══ Records for this exercise ══

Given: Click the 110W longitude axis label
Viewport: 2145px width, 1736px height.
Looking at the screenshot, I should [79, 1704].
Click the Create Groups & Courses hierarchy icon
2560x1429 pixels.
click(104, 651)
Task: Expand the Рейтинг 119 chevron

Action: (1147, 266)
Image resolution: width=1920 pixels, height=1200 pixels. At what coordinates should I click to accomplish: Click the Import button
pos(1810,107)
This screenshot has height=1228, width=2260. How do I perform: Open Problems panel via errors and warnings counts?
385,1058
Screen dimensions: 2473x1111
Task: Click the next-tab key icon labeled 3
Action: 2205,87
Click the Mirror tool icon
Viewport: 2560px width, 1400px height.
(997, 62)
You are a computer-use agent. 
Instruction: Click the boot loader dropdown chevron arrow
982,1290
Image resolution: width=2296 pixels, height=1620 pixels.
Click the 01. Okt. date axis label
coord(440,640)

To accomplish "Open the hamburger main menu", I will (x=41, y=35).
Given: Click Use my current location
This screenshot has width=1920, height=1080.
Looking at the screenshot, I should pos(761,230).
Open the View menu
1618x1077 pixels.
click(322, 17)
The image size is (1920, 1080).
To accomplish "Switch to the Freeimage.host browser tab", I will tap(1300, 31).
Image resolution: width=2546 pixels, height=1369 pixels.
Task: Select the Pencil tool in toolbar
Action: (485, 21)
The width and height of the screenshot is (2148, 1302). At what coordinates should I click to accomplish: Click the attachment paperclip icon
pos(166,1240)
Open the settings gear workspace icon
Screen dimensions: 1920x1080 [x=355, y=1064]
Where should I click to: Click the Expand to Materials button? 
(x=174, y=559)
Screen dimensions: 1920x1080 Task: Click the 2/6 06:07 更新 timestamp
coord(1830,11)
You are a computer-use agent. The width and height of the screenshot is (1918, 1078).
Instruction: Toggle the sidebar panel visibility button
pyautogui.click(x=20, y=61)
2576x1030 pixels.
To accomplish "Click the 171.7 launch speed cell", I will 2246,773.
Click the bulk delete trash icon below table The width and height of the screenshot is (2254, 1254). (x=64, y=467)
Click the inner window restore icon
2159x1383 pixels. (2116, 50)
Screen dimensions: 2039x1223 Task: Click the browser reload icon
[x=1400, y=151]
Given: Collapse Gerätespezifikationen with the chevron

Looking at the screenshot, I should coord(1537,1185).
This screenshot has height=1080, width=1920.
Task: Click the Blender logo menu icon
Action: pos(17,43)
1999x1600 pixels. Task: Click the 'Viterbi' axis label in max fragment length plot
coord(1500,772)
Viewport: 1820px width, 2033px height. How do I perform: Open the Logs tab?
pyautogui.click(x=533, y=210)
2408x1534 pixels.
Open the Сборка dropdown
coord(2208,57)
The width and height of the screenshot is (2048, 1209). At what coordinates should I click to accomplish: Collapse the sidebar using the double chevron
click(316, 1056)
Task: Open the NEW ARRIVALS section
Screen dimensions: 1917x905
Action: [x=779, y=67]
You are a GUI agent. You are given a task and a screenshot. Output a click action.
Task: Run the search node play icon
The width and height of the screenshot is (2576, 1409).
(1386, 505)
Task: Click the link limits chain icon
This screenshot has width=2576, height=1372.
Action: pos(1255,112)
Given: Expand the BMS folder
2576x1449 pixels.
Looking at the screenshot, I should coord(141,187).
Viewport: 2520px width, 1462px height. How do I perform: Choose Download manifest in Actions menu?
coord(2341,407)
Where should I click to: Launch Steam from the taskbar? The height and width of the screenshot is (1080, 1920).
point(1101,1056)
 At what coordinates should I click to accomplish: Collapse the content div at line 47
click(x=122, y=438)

═══

Assigned task | Using the records above, count the lines containing "computer". Give no words besides the number.

Solution below | 2